Question

The formation of $CoC{l_4}^{2 - }$ from $C{o^{2 + }}$ and $C{l^ - }$ is endothermic. Are the color changes that accompany heating and cooling of equilibrium mixture in accord with Le Chatelier’s principle?

Answer 1

To answer the question we need to understand Le-Chatelier’s principle. Le-Chatelier’s principle explains the effect of change in concentration, pressure, temperature, or addition of inert gas to a reversible reaction equilibrium. Equilibrium will shift in such direction i.e. either forward or backward direction to “undo” all the changes made.

Complete answer:
To answer the question let us first understand the effect of change in temperature on reaction equilibrium as per Le-Chatelier’s principle. If temperature increases, equilibrium shifts to that direction which proceeds through absorption of heat.
(A)If the reaction is endothermic (heat is absorbed) and we increase the temperature the reaction will shift in the forward direction. By this method, the excess heat is shifted towards the product side.
(B) If the reaction is exothermic (heat is released) and we increase the temperature the reaction will shift in the backward direction.
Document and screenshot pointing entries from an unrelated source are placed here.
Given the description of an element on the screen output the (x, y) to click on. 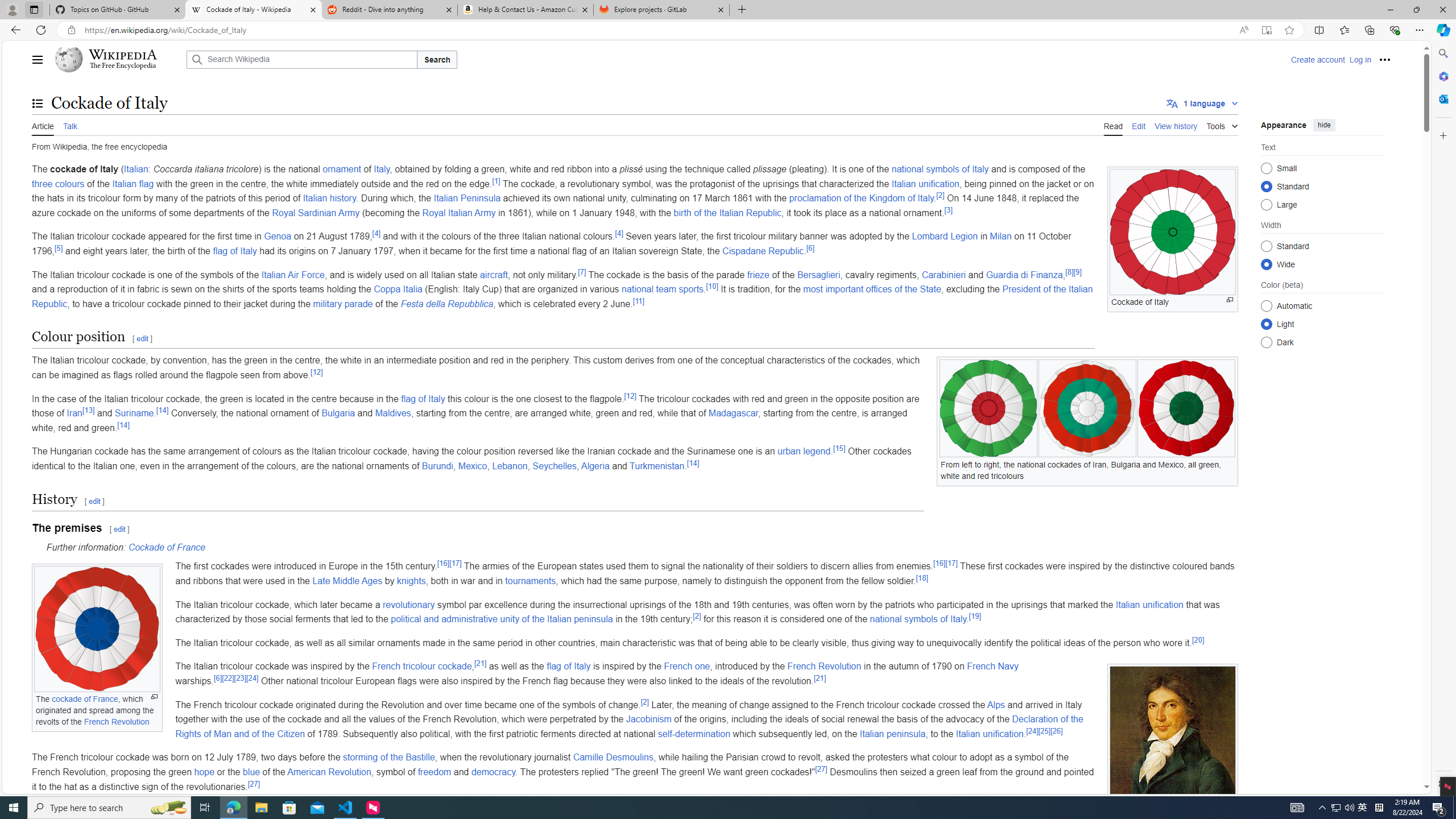
Bersaglieri (818, 274)
[15] (838, 447)
Italian Peninsula (466, 198)
Microsoft 365 (1442, 76)
Edit (1138, 124)
Create account (1317, 58)
[10] (711, 285)
cockade of France (84, 699)
[13] (87, 409)
national symbols of Italy (917, 619)
Lombard Legion (944, 236)
[16] (939, 563)
French Revolution (824, 666)
[6] (217, 677)
ornament (341, 169)
Given the description of an element on the screen output the (x, y) to click on. 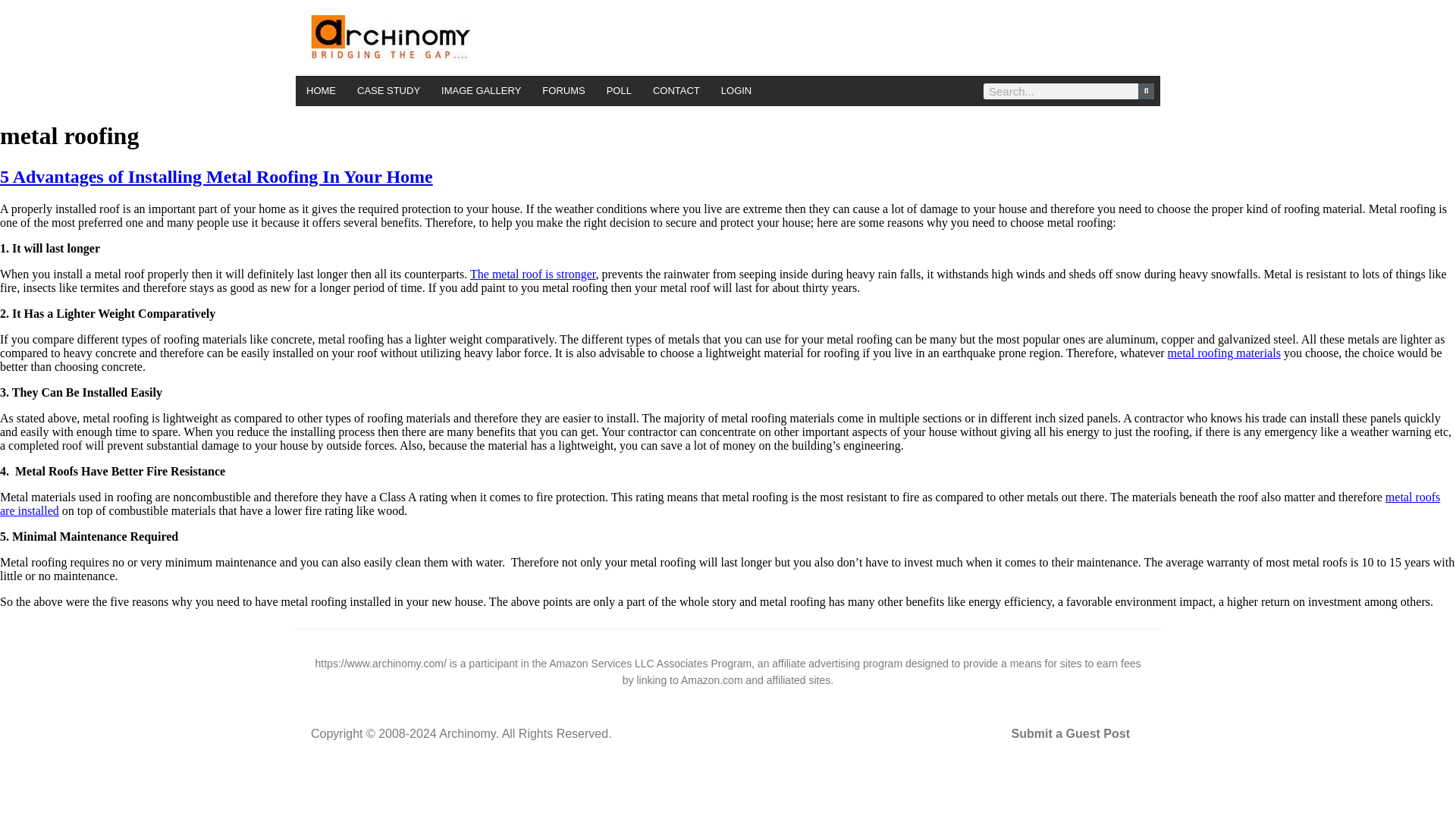
CASE STUDY (388, 91)
CONTACT (676, 91)
POLL (618, 91)
FORUMS (563, 91)
IMAGE GALLERY (480, 91)
LOGIN (735, 91)
HOME (320, 91)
By this method, the excess heat is shifted towards the reactant side.
In the question, we are asked about are the color changes that accompany the heating and cooling of equilibrium mixture resulting in formation of $CoC{l_4}^{2 - }$ from $C{o^{2 + }}$ and $C{l^ - }$ in accord with Le Chatelier’s principle, so the answer is yes, these color changes are in accord with the principle.
Both $C{o^{2 + }}$ and $C{l^ - }$ in the reactants exist in the form of a hexahydrate complex ${\left[ {Co{{\left( {{H_2}O} \right)}_6}} \right]^{2 + }}$ . In the aqueous medium, the following equilibrium exists between the complexes-
${\left[ {Co{{\left( {{H_2}O} \right)}_6}} \right]^{2 + }} + 4C{l^ - } + heat \rightleftharpoons CoC{l_4}^{2 - } + 6{H_2}O$
Let us draw some conclusions from the change-
(A)The reaction is endothermic i.e. it absorbs heat during the change.
(B)Here the complex ${\left[ {Co{{\left( {{H_2}O} \right)}_6}} \right]^{2 + }}$ is pink in color while the complex $CoC{l_4}^{2 - }$ is blue.
(C)Here the chloride ion enters the coordination sphere and converts the octahedral complex into a tetrahedral complex.
(D) Following Le-Chatelier’s principle, if we increase the temperature (provide heat) the reaction shifts in the forward direction forming more of the products turning the solution into blue, and if we decrease the temperature (freeze the mixture or on cooling) it will shift the reaction in the backward direction producing pink solution.

Note:
Apart from temperature changes, several other changes can affect the color change. If we increase the concentration of chloride ion suppose by adding of $HCl$ the reaction shifts to the forward direction i.e. produces blue color however if we add $AgN{O_3}$ then there is a removal of chloride ion from the reactants and the equilibrium will shift in the backward direction i.e. produces a pink solution.